Frau Abgeordnete Bleckmann meinte hier, es sei „infam“, wenn ein Pensionistenvertreter nach dem alten Pensionssystem eine hohe Politikerpension bekommt und trotzdem zum Streik rät. – Da muss ich Sie schon fragen: Ist es nicht wirklich infam, wenn jemand, der, wie Herr Vize­kanzler Haupt, ebenfalls 12 000 € an Politikerpension bezieht, jenen, die 600 oder 700 € Pen­sion haben, sagt: Ihr sollt nicht streiken! Ihr sollt euch nicht wehren! Ihr sollt nicht Widerstand leisten, sondern eure Abgeordneten werden schon – wenn so tatkräftig wie bei den Freiheit­lichen, na dann gute Nacht! – eure Argumente im Parlament einbringen!? (Beifall bei den Grünen und bei Abgeordneten der SPÖ.)

Mehrfach – ja fast schon auffällig oft – wurde seitens der Regierungsparteien betont, dass man nicht daran denke, das Umlageverfahren abzuschaffen, sondern dass nur optional eine zweite oder dritte Säule entstehen soll. – Alles, was so oft und auffällig betont wird, noch dazu bei einer solch einschneidenden Reform, wie sie hier vorliegt, weckt mein Misstrauen – und nicht nur jenes, das wir hier mit unserem Misstrauensantrag dem Herrn Bundeskanzler gegenüber zum Ausdruck bringen.

Nur an einem Punkt frage ich bei Herrn Klubobmann Scheibner nach, der behauptet hat, jeder könne doch selbst entscheiden, ob und wie viel er in eine private Pensionsvorsorge einzahlen möchte. (Abg. Scheibner: Nein, bei der „Abfertigung neu“, Frau Kollegin! Sie müssen mich schon richtig zitieren!) – Ja, gern, aber erklären Sie mir doch bitte, Herr Klubobmann, wie sich beispielsweise eine Frau, die – das sind immerhin 17 Prozent – weniger als 1 000 € brutto im Monat verdient, frei entscheiden soll, ob sie pro Monat mindestens zirka 150 € in eine private Pensionsvorsorge einzahlen soll, um einmal nur ein unteres Limit zu nehmen! Da kann doch von freier Entscheidung keine Rede mehr sein! Da geht es doch ums Existenzminimum! Und damit ist diese zweite Säule auch schon reine Fiktion. (Beifall bei den Grünen.)
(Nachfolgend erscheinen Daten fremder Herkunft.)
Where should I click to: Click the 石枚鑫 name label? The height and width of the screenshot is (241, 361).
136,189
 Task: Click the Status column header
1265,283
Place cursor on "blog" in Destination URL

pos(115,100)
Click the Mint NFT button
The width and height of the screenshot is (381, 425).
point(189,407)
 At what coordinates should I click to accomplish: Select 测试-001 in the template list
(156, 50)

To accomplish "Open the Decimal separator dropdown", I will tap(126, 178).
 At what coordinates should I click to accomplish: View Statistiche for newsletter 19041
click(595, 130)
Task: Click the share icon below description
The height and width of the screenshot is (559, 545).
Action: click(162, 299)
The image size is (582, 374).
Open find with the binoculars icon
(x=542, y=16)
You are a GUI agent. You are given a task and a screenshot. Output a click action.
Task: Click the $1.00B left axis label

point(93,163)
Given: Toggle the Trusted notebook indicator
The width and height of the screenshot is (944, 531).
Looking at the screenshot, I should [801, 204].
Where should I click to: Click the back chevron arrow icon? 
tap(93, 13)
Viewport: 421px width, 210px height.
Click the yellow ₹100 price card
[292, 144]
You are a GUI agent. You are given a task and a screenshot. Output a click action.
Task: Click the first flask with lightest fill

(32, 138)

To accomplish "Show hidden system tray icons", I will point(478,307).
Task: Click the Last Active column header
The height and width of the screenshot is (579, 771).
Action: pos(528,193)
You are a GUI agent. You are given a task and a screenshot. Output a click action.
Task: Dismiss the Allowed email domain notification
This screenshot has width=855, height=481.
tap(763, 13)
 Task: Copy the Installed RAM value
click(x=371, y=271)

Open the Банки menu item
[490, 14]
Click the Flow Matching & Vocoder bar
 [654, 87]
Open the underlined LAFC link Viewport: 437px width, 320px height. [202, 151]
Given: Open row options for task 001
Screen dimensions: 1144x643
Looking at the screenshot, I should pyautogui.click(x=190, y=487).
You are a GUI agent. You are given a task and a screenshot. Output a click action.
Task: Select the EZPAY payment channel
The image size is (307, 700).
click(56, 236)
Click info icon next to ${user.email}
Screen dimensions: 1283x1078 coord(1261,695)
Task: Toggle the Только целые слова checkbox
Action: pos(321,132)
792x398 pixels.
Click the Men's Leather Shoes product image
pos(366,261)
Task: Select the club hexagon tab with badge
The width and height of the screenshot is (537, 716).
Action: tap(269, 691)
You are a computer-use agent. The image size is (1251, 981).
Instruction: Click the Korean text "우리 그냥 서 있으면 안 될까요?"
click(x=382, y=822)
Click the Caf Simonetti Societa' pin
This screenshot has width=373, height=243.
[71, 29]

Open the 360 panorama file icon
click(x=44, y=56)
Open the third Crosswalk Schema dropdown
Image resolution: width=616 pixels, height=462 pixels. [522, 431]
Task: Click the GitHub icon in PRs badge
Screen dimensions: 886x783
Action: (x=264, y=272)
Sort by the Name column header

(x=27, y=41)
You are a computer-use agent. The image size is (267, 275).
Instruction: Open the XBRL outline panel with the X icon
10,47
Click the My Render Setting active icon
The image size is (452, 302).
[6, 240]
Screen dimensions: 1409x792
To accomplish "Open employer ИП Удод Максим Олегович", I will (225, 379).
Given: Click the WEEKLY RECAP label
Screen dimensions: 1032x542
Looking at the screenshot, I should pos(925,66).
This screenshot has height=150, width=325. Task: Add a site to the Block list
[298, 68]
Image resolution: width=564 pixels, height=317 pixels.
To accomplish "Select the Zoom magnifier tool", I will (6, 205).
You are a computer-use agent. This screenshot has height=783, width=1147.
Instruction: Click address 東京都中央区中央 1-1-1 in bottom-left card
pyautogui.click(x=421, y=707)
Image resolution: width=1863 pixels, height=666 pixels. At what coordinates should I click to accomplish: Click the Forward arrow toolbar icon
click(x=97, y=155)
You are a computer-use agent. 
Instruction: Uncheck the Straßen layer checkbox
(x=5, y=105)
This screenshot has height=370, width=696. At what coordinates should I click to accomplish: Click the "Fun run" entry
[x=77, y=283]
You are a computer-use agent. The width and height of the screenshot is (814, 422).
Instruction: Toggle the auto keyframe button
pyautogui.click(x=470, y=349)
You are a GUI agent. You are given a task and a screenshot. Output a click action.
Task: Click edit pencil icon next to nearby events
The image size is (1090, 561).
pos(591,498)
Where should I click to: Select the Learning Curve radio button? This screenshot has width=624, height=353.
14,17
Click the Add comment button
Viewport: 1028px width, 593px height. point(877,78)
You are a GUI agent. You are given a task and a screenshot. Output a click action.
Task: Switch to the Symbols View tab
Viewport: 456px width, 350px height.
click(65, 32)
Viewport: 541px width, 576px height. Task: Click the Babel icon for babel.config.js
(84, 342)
Diese Pensionsreform ist frauenfeindlich! Daran ändern auch die Behauptungen nichts, die ja fast schon skurril sind, dass Frauen bei dieser Pensionsreform „bevorzugt“ würden. – Da ver­sucht man, aus einem Nachteil, dass nämlich zu einem wirklich überwältigenden Anteil alles, was Kindererziehung, Haushalt, Betreuungspflichten gegenüber Nicht-Minderjährigen betrifft, heute nach wie vor den Frauen aufgebürdet und von diesen übernommen wird, eine „Bevor­zugung“ zu konstruieren.

Wenn man da ein klitzekleines Bisschen an Verbesserungsmaßnahme versucht – auf diese werde ich gleich zu sprechen kommen –, wird daraus plötzlich automatisch eine „Bevorzugung“ von Frauen, die nachweislich ein Drittel weniger als Männer verdienen und bereits jetzt um die Hälfte weniger an Pension als Männer haben.

Wie Ihre „Verbesserungen“ ausschauen, meine Damen und Herren von den Regierungspar­teien, werde ich Ihnen an Hand folgenden Beispiels aufzeigen: Die großartige „Verbesserung“, die offensichtlich in Form einer Erleuchtung an diesem Wochenende passiert ist, ist die, dass gesagt wird, Frauen beziehungsweise auch Männer sollen noch in einer bestimmten Phase in Früh­pension gehen können. Das heißt, eine Frau – und das ist sogar so in den Erläuterungen ange­führt – soll mit 55 Jahren in Pension gehen können, so zum Beispiel eine Kranken­schwester.

Rechnen Sie mir doch bitte einmal vor, wie eine Krankenschwester, die eine Ausbildung zu absolvieren hat, also frühestens mit 18 oder 19 Jahren in den Beruf eintritt, bis zum 55. Lebens­jahr zu 40 Beitragsjahren für die Durchrechnung kommt!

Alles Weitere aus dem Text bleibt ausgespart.